As I understand it, on 22 April 2013, a law was passed in Cyprus to prevent any rent increases for a period of 2 years. This is due to end on 1 April 2015.


----------



## Talagirl (Feb 24, 2013)

We are also negotiating with our landlord and he is using the current rates as advertised by the rental agencies as a bench mark. It depends very much on the length of the new lease and what is included in the monthly payment.


----------



## Hudswell (May 14, 2010)

Notwithstanding any "Law"...it is a renters market,.and there is a glut of rental property out there..at the end of the day your landlord should be pretty grateful you are there!!! I personally would resist any attempt to raise my rent....unless of course there were a number of sweetners on offer!!!


----------



## madcow (Jan 10, 2010)

Well said Hudswell , the wife and I agreed if our landlord suggested an increase we would counter with either drop the rent or we would find else where . But that is months off , I don't think it will happen , but we are prepared .....there is so many properties out there .


----------



## Talagirl (Feb 24, 2013)

We have a great landlord who gets things sorted within a day of us emailing him with whatever is troubling us.

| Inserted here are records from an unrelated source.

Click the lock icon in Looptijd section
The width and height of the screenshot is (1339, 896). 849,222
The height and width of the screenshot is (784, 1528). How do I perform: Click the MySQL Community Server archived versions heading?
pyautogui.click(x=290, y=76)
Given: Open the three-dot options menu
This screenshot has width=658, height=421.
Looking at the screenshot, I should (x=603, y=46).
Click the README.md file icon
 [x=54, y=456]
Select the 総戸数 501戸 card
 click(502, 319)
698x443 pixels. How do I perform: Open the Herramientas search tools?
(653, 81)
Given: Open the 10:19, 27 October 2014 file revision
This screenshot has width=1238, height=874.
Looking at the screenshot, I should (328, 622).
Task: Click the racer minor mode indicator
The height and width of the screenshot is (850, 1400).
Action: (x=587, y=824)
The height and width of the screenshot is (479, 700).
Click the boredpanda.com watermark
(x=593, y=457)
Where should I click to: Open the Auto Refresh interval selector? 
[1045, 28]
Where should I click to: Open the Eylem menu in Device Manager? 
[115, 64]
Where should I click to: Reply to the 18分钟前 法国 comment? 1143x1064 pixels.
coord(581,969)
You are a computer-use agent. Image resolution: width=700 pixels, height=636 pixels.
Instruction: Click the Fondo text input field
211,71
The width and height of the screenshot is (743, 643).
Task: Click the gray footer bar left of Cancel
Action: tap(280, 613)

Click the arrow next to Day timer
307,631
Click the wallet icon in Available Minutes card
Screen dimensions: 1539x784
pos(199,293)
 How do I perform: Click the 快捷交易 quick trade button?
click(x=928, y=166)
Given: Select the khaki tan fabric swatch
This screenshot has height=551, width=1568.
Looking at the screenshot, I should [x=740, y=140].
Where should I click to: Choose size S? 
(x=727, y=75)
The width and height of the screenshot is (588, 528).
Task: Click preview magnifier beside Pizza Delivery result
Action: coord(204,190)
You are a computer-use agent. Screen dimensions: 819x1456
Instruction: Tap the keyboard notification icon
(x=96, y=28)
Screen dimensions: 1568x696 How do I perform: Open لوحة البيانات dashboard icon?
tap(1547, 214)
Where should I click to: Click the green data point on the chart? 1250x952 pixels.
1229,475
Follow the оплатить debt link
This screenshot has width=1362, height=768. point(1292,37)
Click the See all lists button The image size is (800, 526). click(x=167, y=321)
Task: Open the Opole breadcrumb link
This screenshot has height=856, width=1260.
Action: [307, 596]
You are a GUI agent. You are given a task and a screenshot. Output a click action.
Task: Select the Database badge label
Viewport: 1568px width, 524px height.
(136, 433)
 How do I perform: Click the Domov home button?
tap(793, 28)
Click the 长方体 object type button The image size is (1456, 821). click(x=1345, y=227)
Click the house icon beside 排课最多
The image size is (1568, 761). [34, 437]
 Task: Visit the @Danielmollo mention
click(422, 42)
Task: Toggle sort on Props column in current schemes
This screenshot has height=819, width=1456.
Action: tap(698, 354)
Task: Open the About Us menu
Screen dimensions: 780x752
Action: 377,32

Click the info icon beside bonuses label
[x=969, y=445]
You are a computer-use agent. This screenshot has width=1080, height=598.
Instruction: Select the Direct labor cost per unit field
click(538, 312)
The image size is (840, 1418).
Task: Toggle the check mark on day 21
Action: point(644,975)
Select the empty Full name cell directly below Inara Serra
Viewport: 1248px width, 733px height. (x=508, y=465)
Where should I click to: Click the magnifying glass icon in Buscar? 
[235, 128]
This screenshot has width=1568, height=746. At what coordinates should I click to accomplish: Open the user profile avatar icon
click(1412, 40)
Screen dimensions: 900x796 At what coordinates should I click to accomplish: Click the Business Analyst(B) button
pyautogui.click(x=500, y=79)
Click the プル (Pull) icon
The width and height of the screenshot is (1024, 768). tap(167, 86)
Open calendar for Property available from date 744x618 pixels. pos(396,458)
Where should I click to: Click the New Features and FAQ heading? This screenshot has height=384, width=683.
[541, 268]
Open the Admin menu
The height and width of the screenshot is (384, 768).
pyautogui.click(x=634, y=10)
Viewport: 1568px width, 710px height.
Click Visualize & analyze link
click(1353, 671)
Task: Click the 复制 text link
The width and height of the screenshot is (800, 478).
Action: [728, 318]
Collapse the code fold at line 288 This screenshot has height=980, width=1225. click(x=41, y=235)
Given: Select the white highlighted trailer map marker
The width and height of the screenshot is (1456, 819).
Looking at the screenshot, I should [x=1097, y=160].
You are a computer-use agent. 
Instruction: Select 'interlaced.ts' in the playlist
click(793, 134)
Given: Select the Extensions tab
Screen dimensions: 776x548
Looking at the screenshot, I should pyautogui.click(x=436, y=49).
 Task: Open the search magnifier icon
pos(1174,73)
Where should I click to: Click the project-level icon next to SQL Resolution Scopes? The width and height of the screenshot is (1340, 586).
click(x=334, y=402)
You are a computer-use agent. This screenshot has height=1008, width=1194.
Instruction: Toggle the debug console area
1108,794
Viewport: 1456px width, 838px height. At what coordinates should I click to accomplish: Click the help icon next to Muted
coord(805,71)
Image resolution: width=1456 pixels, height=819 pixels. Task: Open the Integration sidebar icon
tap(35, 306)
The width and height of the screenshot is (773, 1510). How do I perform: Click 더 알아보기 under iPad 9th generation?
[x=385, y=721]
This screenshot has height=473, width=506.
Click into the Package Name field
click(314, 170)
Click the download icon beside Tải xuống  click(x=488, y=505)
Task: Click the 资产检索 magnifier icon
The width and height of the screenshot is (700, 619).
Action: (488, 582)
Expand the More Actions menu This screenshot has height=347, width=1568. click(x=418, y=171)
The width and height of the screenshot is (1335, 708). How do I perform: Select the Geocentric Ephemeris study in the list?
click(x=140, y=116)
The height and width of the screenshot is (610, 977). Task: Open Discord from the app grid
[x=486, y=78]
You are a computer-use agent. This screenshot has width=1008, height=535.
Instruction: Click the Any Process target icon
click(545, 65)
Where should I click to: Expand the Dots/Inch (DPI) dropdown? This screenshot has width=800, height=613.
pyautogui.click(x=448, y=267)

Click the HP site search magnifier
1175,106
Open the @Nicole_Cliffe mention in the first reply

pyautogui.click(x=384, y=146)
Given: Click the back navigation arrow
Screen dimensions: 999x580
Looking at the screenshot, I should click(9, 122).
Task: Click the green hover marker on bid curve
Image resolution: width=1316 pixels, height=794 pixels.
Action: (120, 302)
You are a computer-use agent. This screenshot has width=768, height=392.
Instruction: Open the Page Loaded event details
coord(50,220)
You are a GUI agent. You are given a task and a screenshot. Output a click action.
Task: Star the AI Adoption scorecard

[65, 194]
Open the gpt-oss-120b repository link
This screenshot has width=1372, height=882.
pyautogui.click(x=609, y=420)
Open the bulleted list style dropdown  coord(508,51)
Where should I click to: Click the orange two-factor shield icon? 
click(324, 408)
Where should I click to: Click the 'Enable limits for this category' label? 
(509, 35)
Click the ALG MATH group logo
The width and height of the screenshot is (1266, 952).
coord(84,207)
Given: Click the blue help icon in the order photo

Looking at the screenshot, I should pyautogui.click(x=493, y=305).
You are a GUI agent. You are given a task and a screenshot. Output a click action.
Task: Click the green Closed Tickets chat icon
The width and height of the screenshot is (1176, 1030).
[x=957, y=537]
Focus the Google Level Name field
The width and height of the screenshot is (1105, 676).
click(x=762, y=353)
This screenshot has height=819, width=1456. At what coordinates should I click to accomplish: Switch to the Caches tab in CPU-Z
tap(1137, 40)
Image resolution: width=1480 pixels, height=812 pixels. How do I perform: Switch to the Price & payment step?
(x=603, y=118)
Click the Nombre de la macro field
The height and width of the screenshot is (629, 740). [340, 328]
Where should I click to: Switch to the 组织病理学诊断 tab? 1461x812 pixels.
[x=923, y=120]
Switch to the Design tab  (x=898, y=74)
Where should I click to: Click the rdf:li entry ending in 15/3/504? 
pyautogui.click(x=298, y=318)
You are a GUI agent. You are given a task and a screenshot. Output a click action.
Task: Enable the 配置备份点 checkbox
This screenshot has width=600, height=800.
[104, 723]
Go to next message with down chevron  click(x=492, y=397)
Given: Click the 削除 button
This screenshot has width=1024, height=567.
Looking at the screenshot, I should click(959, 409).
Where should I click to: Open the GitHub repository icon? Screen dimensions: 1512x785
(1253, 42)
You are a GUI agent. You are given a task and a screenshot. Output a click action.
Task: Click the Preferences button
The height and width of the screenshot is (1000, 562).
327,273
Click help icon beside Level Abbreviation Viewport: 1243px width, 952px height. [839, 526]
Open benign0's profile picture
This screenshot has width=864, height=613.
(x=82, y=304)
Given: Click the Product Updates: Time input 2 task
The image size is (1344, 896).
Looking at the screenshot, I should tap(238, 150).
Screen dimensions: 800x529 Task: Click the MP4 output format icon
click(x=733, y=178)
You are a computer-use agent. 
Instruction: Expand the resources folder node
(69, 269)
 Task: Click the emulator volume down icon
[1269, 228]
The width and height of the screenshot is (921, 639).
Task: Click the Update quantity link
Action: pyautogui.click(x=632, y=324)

However, we were under pressure when we arrived in Cyprus as we had to find somewhere quickly and now we have had a chance to look around, whilst we appreciate we are very fortunate to be in our current accommodation, we are more aware of the rental situation and types of property on offer and we do miss having a garden!


----------



## mapa (Feb 4, 2015)

We are going to be looking for a long-term rental in the next couple of months, nothing too rural, 3 bed villa with pool. As it's a renters market, and never having rented before, what sort of percentage reduction could we realistically expect and are there any pitfalls we should be aware of?


----------



## H&S (Jun 12, 2013)

Hi Mapa, there can be pitfalls aplenty when looking for a long term rental. Some points are:

Has it got heating ( central or log burner)? Despite what you may hear, it does get cold for a shortish time in winter, and if you are in a concrete box of a house it will be cold inside without any heating.

Use a reputable agent. Pm me for a couple of agencies not to use.

You probably don't need a big garden to look after or to irrigate.

When you find somewhere you like, before you sign anything, go back a couple of times at different times of day and check for noise eg barking dogs.


Other people will be along with more suggestions I'm sure. Don't worry too much about getting it right first time, you can always move!

Regarding reductions in asking price, I think for example if a property is advertised at say 700 Euros, you could get it for 650. It depends on what is included in the rent too.


----------



## Hudswell (May 14, 2010)

Look on the rental sites, that will give you a good idea of what rental property is going for...check what is included in the rent..ie pool maintenance, gardening...if you don't want it don't pay and do it yourself, I do...a fair price is a fair price, check how long the property has been on the market...don't be too greedy!!! read the rental agreement, check your responsibilities..don't forget there are charges for transferring services into your name. Heating in the winter, shade in the summer...fly screens, car port perhaps..if they are not there is the owner willing to install? Noise as already mentioned...go at different times of the day once you have found a potential property. Good Luck, there is loads of choice out there.


----------



## mapa (Feb 4, 2015)

Thanks for the good advice.

H&S, have sent u a PM.


----------



## wizard4 (Feb 3, 2013)

Talking about rentals, I have been looking also, I have been looking at various websites I see that it's possible to rent a so called stonehouse so given the winter period are they appropriate, and or cost a lot to keep warm.
Cheers


----------